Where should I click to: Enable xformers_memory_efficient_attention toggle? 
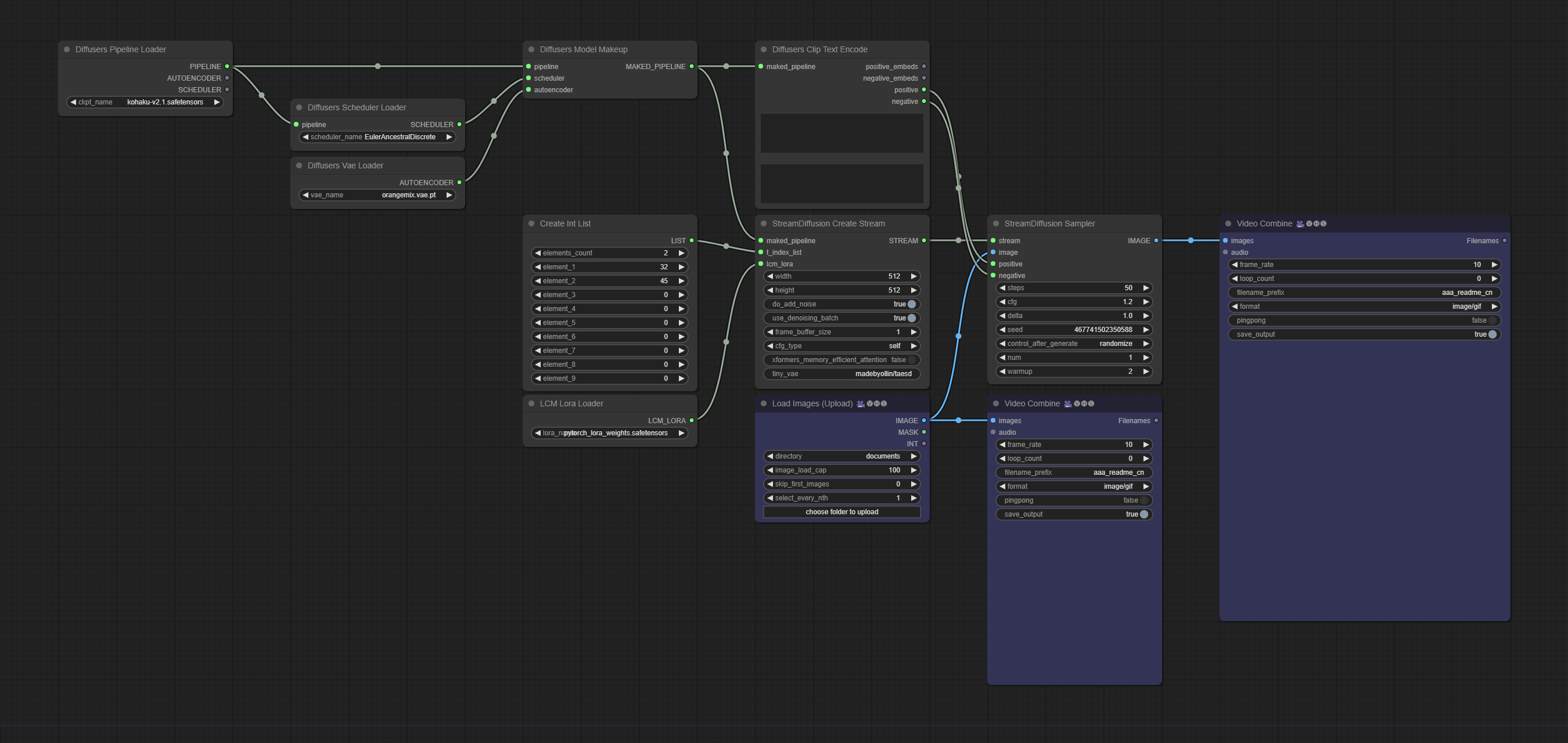pyautogui.click(x=911, y=360)
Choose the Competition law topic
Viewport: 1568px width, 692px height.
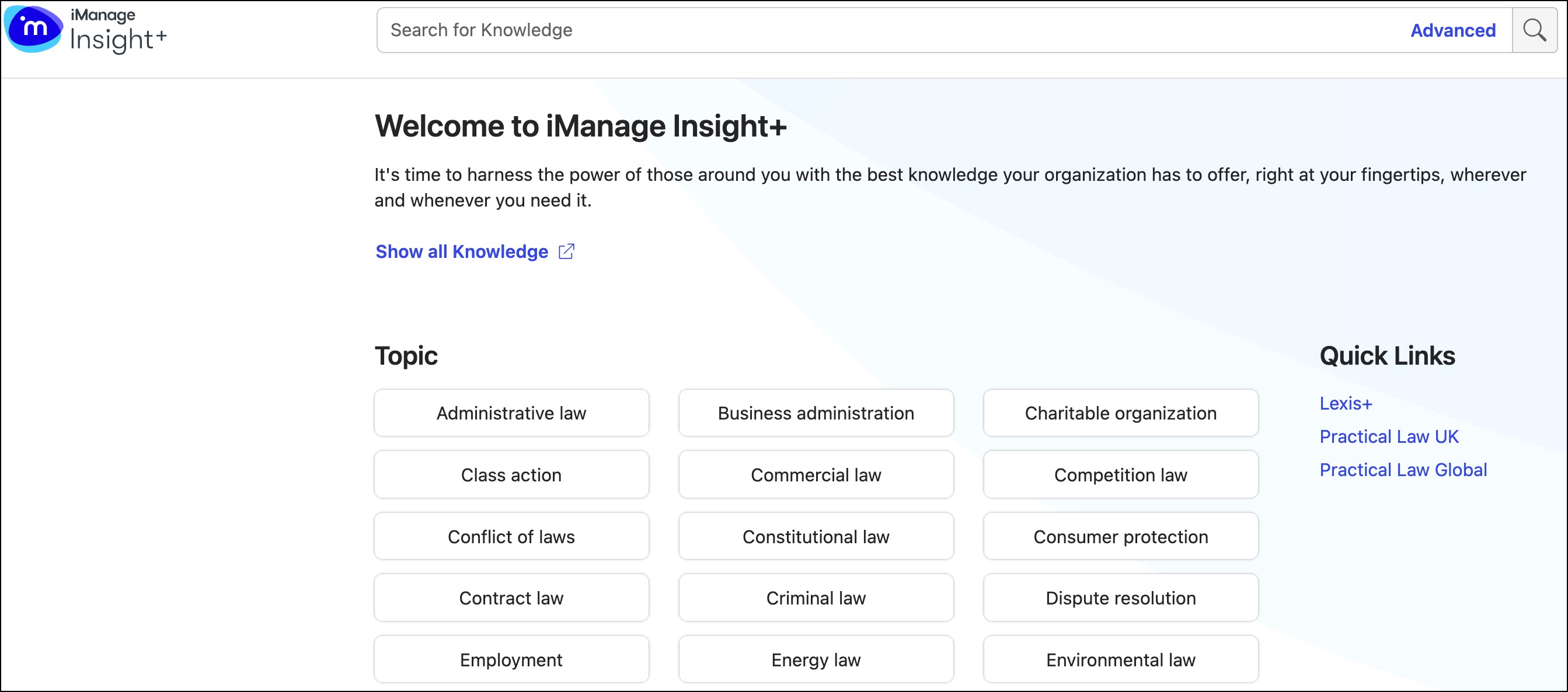[1120, 475]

#### WHAT TO WORK ON:
Your task is to return the entries above exactly, with no pictures.

#### EXERCISE ANSWER:
Where should I click to: Enable xformers_memory_efficient_attention toggle? 
pyautogui.click(x=911, y=360)
Choose the Competition law topic
Viewport: 1568px width, 692px height.
[1120, 475]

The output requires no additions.